BTW, the OS X Tiger DVD wouldn't even mount on my iBook. It's a dual layer DVD, I'm not sure 10.3.x supports it anywhere, but certainly not on my aging iBook ...

AppleScript - going the way of the Newton?

Apple's main page for scripting iPhoto has a missing image icon at the top and leads with this text:
Scriptable Applications: iPhoto

iPhoto version 2 offers easy control and automation via AppleScript.
iPhoto is currently at version 5. AppleScript is not long for this world.

Sunday, December 25, 2005

Bluetooth problem with managed user in OS X

Weird. I disable Bluetooth on my iMac. Don't need it. Lately the kids session (managed user) was running very slowly. Bluetooth (blued process) was sucking resources. Turns out it was enabled in that session, even though that user can't alter network prefs. The menubar icon showed bluetooth was on. I disabled it.

Session is now useable, but still a bit sluggish. Odd. I suspect a glitch; I don't think Apple thoroughly tested how things work with a limited-privilege user.
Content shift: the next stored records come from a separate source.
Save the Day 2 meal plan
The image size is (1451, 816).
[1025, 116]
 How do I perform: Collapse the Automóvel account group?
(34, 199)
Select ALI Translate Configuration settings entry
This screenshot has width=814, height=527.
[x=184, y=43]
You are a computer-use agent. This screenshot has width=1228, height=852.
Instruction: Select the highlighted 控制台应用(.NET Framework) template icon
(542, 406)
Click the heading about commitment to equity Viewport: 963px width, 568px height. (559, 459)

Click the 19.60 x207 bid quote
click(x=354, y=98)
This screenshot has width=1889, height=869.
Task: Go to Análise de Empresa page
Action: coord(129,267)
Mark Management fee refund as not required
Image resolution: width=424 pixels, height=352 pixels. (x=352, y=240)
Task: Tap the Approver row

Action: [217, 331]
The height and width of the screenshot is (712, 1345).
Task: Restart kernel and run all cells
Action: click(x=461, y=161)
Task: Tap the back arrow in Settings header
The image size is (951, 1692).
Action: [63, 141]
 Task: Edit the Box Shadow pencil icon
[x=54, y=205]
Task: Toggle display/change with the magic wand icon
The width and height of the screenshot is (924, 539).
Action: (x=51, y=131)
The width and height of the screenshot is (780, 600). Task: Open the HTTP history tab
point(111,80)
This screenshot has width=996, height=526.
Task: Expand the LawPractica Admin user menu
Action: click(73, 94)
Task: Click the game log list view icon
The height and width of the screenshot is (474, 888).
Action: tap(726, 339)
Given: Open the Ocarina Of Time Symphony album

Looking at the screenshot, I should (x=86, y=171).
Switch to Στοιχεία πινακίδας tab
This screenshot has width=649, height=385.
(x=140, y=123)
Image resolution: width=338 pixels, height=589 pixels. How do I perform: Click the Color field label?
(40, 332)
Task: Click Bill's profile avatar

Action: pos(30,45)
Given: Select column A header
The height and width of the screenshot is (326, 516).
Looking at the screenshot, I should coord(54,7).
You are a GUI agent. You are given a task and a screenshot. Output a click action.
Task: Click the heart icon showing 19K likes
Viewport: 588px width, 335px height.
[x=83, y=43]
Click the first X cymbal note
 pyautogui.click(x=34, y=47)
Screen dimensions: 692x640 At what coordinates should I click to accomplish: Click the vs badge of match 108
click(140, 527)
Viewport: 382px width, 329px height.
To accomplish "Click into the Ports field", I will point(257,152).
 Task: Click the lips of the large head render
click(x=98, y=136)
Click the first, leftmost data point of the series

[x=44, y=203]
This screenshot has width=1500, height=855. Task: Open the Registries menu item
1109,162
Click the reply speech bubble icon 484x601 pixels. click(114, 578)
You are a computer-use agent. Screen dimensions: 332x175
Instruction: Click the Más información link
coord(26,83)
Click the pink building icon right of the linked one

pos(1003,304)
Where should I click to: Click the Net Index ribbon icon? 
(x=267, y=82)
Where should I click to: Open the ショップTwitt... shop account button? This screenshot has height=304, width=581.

Spotless: Beat the Spotlight beast for a mere $8 US

Spotless is a $8 OS X utility that lets one delete spotlight (oh wretched implementation) indices and disable spotlight indexing.

In theory Spotlight has a mechanism for excluding drives from indexing. In practice it doesn't work. OS X is perpetually trying to index an external backup drive -- no matter how often I tell it not to. Spotless claims to have disabled that indexing and to have deleted the files.

Unless 10.4.4 finally fixes that blasted bug, and assuming my problems with that drive resolves, I'll happily register spotless.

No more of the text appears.